Laboratory for Cognitive Neurology (LCN), Department of Neurosciences, KU Leuven, Belgium
Experimental otorhinolaryngology (ExpORL), Department of Neurosciences, KU Leuven, Leuven, Belgium
Laboratory for Cognitive Neurology (LCN), Department of Neurosciences, KU Leuven, Belgium
Processing Speech and Images (PSI), Department of Electrical Engineering (ESAT), KU Leuven, Leuven, Belgium
In this work, a protocol for near-verbatim transcription of natural Dutch speech is proposed. This protocol is based on the Protocol for Orthographic Transcription, which was created for the Dutch Spoken Corpus (abbreviated as CGN from the Dutch name Corpus Gesproken Nederlands), but has been adapted with the aim of improving downstream natural language processing (NLP) tasks.
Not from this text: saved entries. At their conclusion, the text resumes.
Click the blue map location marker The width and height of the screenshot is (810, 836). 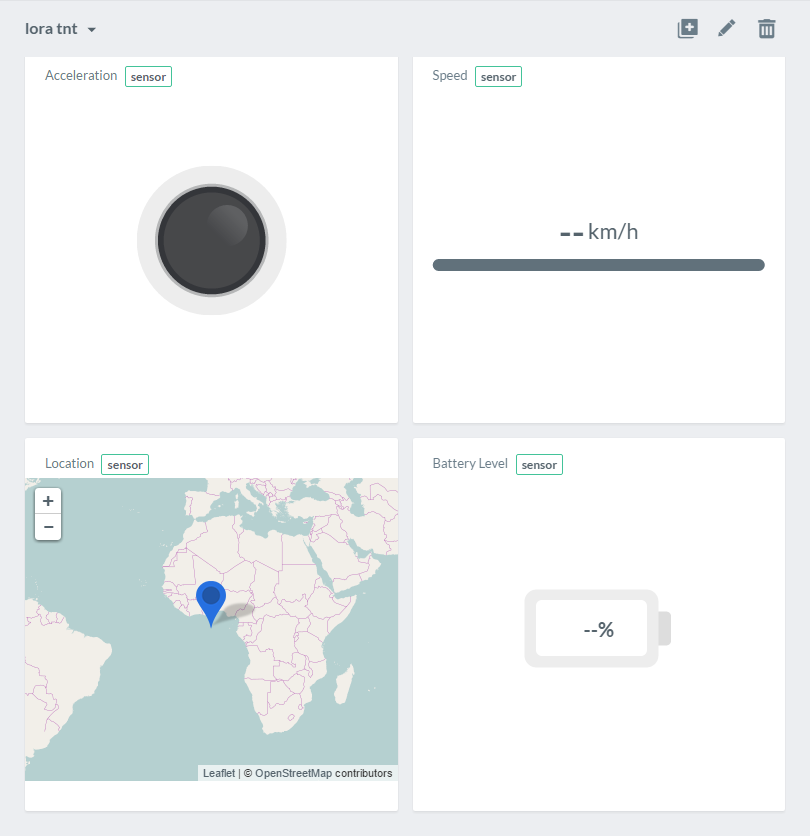(x=211, y=600)
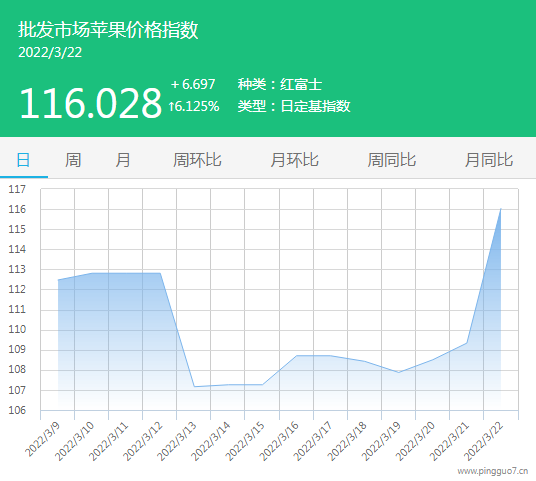Click the data point at 2022/3/21

click(x=467, y=343)
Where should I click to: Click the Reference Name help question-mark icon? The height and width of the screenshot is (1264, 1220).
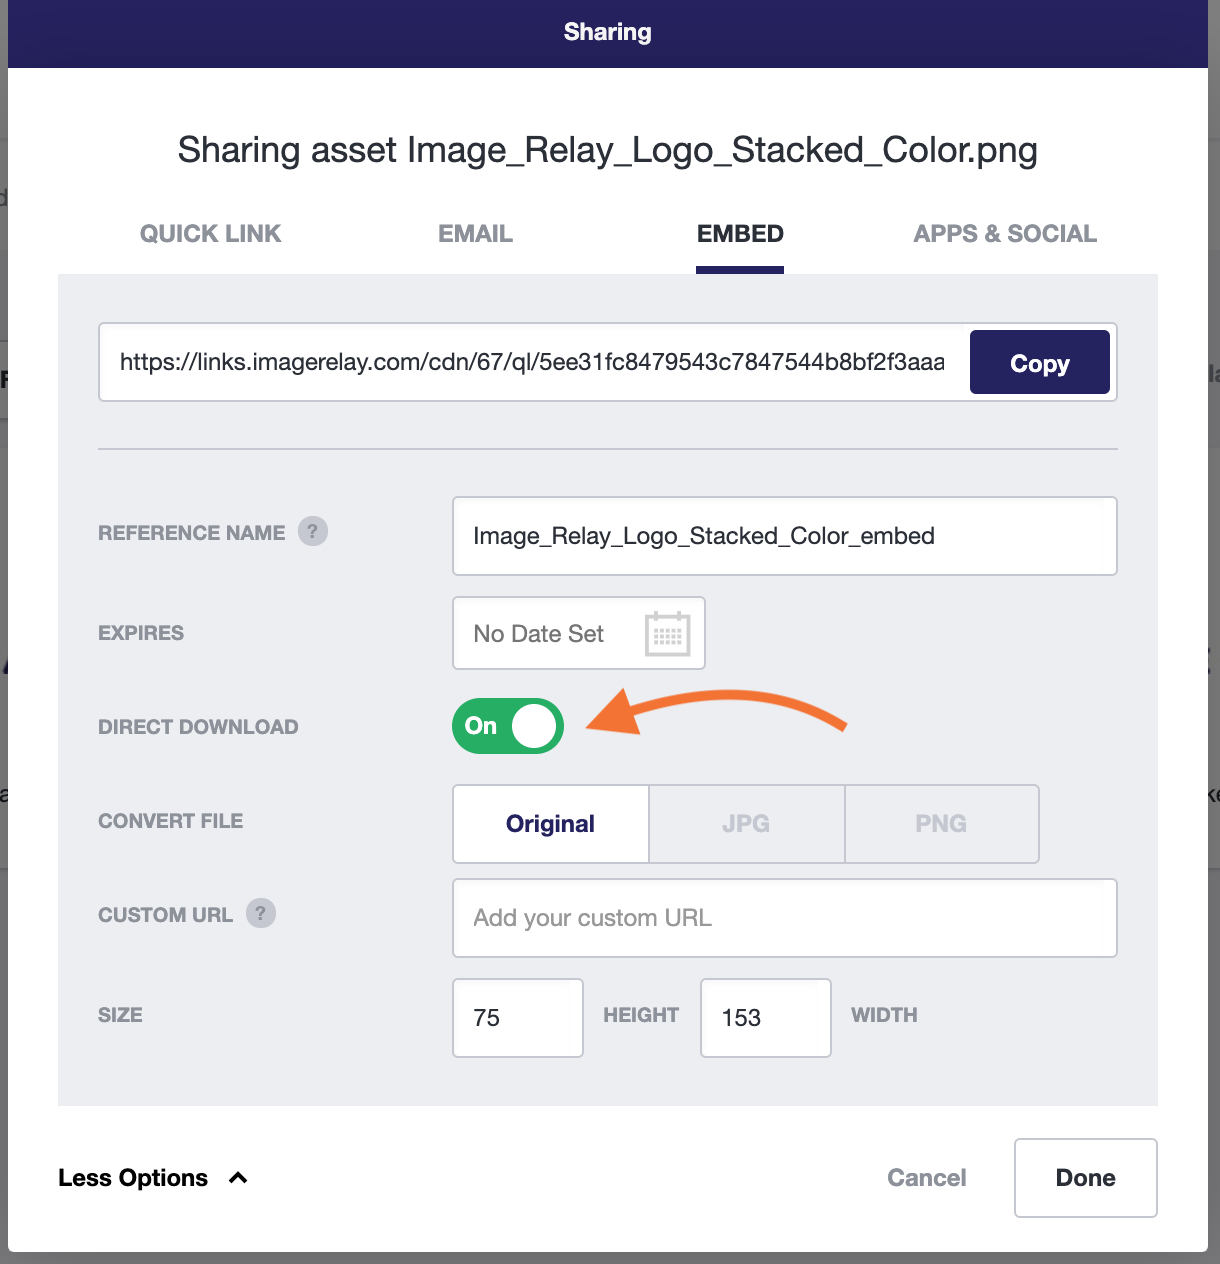(313, 531)
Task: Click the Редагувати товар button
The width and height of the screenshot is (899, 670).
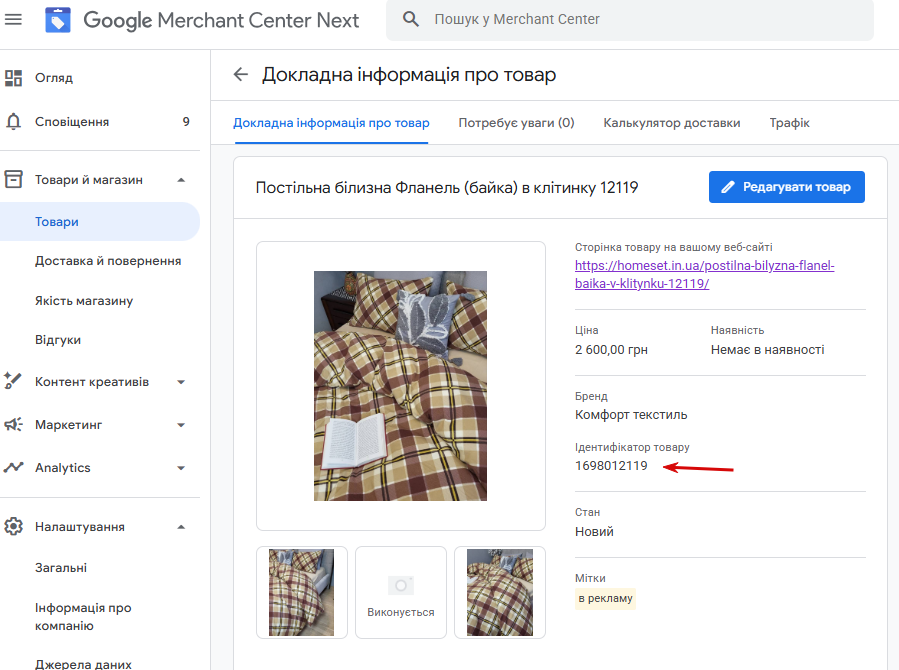Action: coord(786,187)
Applying NLP techniques to natural speech poses many challenges: for example, processing utterances with unfinished words or sentences, incorrect grammar, or non-standard words. This work focuses on the role of non-standard words and how the normalization of these words during automatic speech recognition (ASR) can help downstream applications. First, we provide the annotation protocol and normalization protocol. Next, we train end-to-end ASR models on verbatim (CGN), near-verbatim (in-house datasets) and subtitle (from Flemish TV) data using the ESPnet speech processing toolkit. We analyze the performance both quantitatively, using the word error rate (WER) metric, and qualitatively with a selection of generated transcripts. We also compare our models to the multilingually trained state-of-the-art Whisper model. Next, we perform a performance saturation analysis to estimate the amount of near-verbatim data required to finetune an existing end-to-end ASR model. This involves finetuning the model on increasingly larger splits of the near-verbatim dataset and plotting the model performance with respect to the split size. Finally, we assess the downstream performance of each model’s transcripts and the reference transcript on part-of-speech tagging using the CGN dataset.